Dear Dedicated Members for Change,
PGM Rick Boyles is a regular contributor of articles for our DMC Newsletter. I am delighted to pass along to you Rick’s latest offering. As always, Rick offers food for thought.
F – L – T
Dave Rosenberg
Past Grand Master
Institutionalized for the Status Quo
Perhaps the greatest quality all of us have is the ability to speak our own minds. All of us may have divergent opinions. Unfortunately, many of us in our order are elderly which therefore may mean that many may have a predilection for the status quo. I believe, though, that the best of us can resist the impulse to adhere to the straight and narrow and speak our own minds at the very least occasionally What do we lose by doing so? Answer, nothing whatsoever. The greatest thing we have as Americans is our ability to be ourselves. No dictator can expect to exist within a proper democracy. If a dictator did exist, by default, democracy as a pure political path would cease to exist. Of course, the desire to wax nostalgic is strong. Joe Klein of Time Magazine notes that all candidates this year are playing on our nostalgia for yesteryear but of course, repeating the past perfectly is absurd and really not possible. Plus when we look at the past we only see the high points and somehow obscure the low ones. Example: The fifties are a much revered decade for family values and the cost of living, but would we want to revisit the McCarthy era or the Korean War, or any of the other less desirable events?

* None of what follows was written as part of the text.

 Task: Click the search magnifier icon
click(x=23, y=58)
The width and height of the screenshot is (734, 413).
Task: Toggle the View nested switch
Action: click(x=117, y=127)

Sovereign Grand Lodge, whose primary goal is the order’s survival, must encourage both the status quo and evolution at the same time. How does this occur? It can only occur by realizing that both must co-exist. Our ritual, for example, as the purported guide for a normal meeting, is currently being re-vamped for the purpose of making meetings more efficient and less ponderous. Clearly, a meeting must be held by a lodge in order to express the thoughts and events of a lodge, but meetings shouldn’t be just a dirge of rote memory and a mumbling of the same old words. If we as an order are going to grow, we have to loosen the strings of boredom and tireless chanting that seems to accompany in particular the elderly in our lodges. To note one example, at an official visit I recently attended by a statewide officer virtually every person in the lodge hall was introduced for one reason or another. While this seems polite, it also helps to illuminate how thin our ranks are becoming. Clearly we need to admire our prominent members, but if every member is to be applauded at every event, aren’t we emphasizing our own inadequacies? Introductions at lodge functions years ago were meant where 10 prominent members were introduced to 200 attendees. If we have ten members in attendance, is it really necessary to introduce all ten? Clearly a nice gesture, but we need to streamline not draw everything out.
We also have to see that the elderly feel that sameness is a comforting blanket beneath which they cloak themselves. Yet, in my travels to Sovereign Grand Lodge and lodges throughout our own great state, I see the walking wounded moving ever slower, some dying yearly, and still failing to realize that change must come before we all drop off completely. One of our major sectors of our order lost 10% of their lodges last year. Isn’t it high time to react? We all talk about getting the young to join our order, but how does one accomplish this when even the middle-aged find our order loathsome or at the very least impossible to be a part of? We have to streamline things to make them accessible to everyone. We have to make what we are appealing. It is not about a certain member winning a particular election, or a set of warring factions laying bare to a clash of personalities. Too many people think that if they are allowed to serve one year in a position of authority that somehow all things will change. This will not affect change. Change and evolution comes thru us all of us embracing change and evolution, not by someone standing at a bully pulpit. Bully pulpits go away, as we all will sooner or later go away. Change only comes in our own minds. Nothing can be gained by force. When I was Grand Master, what I noticed most of all was how fleeting the time was. Our order is long-standing, and our individual time is short. To even belittle myself, change will not come because Rick or anyone else demands it. Change will only come if we all accept it.
We also have to study not only why don’t members join our order, but why do members leave our order constantly as well? I can tell you in my opinion that many lodges are awfully boring, and many constrict their own members from having individual thoughts or emotions. We are compelled by nothing. Sovereign Grand Lodge has no right or privilege to pass edicts such as thou shalt only deal in the same old tired “fundraisers” or traditional tiresome events. We need to embrace the new and the different and stop acting like the 53rd Annual Bobbing for Apples event (or similarly insipid event) is somehow gathering new members. Nothing is wrong with a traditional event, but if it has failed to attract new members for 52 years it should be obvious that it is not going to suddenly seem fresh. Many lodges have in effect institutionalized their own boredom. The successful lodges encourage new events, new thoughts, and a more modern view to life. I have several times discussed with older members how they feel that if we somehow give the signs accurately or read the ritual as clear as a bell that new members will arise out of the woodwork. That will not happen. It’s time to see the world as it is today and wake up and look outside. How does our garden grow? Simple, it grows by exposing ourselves to the light of day.